Did I mention that he was laughing as he said, “I just love scaring you. In the summer, rats attract SNAKES.”
As I have mentioned here before, I am irrationally paralyzed with terror at the mere idea of snakes. So this information did not bode well for my ever leaving the house again.
So then, apparently having exhausted his repertoire of rodent lore, he began to explain to me IN DETAIL, the behavior of snakes. And do you know what he said to me? He told me that two of the places I was convinced harbored imaginary snakes actually are The Two Places In Our Lawn Where We Most Certainly Will Have Snakes In The Summertime.
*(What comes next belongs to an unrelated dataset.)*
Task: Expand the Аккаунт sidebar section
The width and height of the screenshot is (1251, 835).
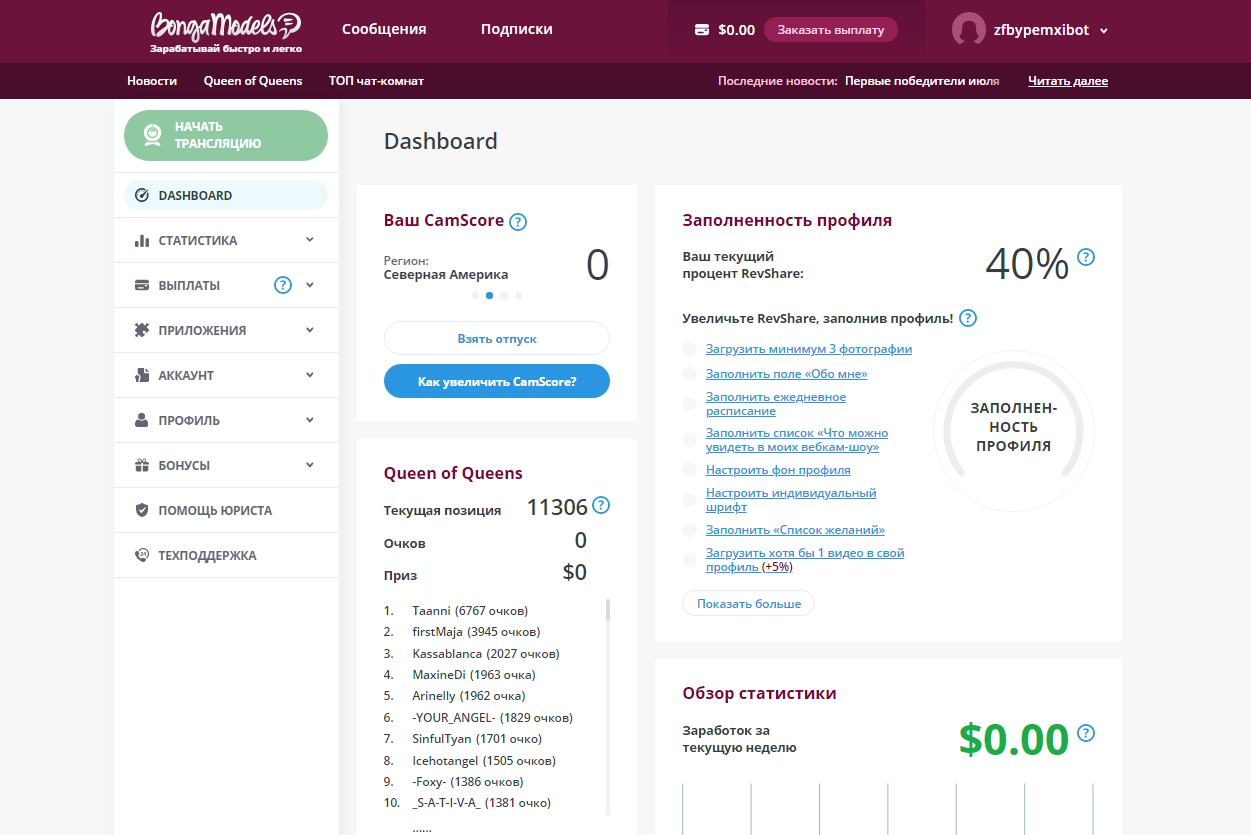Action: (226, 375)
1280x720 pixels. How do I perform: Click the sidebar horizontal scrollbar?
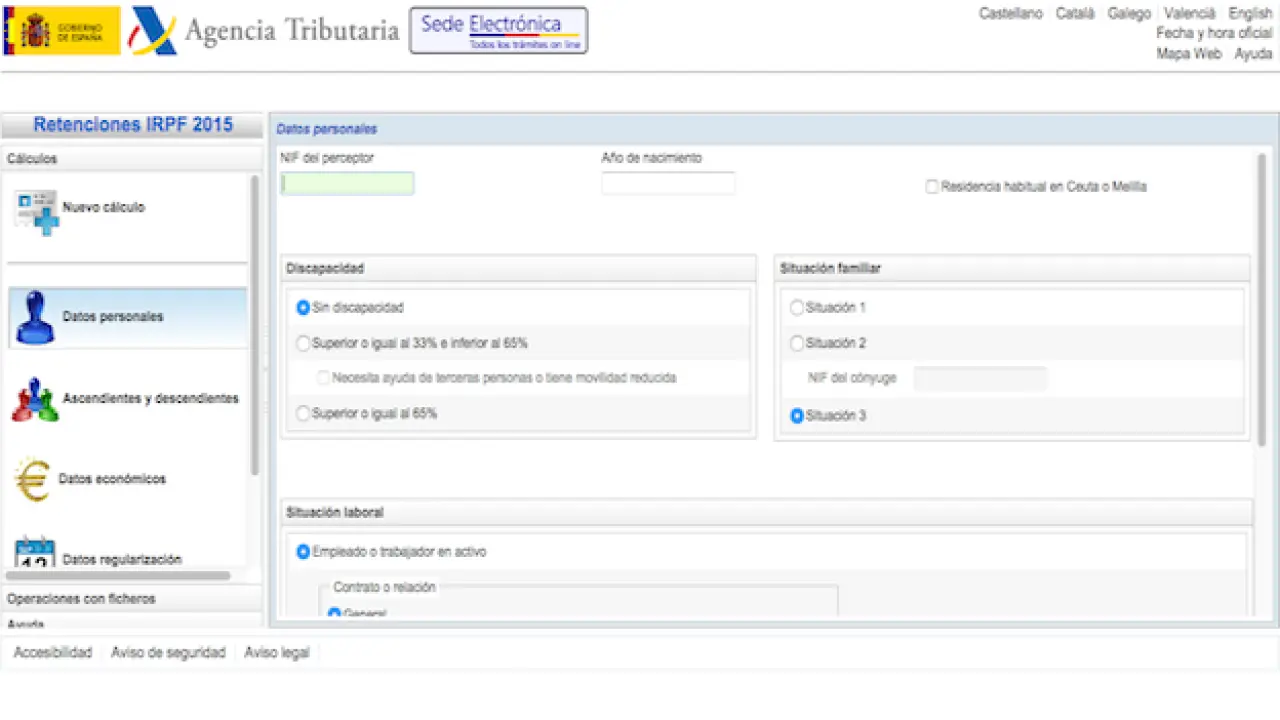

So, you’d better believe I told that to my husband, Mr. “We-don’t-have-any-snakes-so-stop-being-a-baby-and-come-and-walk-on-the-lawn”. HA!
Then, in the tone of someone offering me a special prize he said, “Yeah, this summer I’ll pull back your pine straw and check and see what kind of snakes you have.” I believe my voice rose to the tone and pitch that only dogs and alien beings can hear when I said, “Please don’t ever, EVER share that information with me !”
“OK,” he said. “What I can do is just kill it and then nail it to the side of your house so your husband can see it when he gets home.”
Clearly he was not going to allow any censorship when it came to the dissemination of the information on what snakes live in our yard.
Clearly, I can never leave my house again.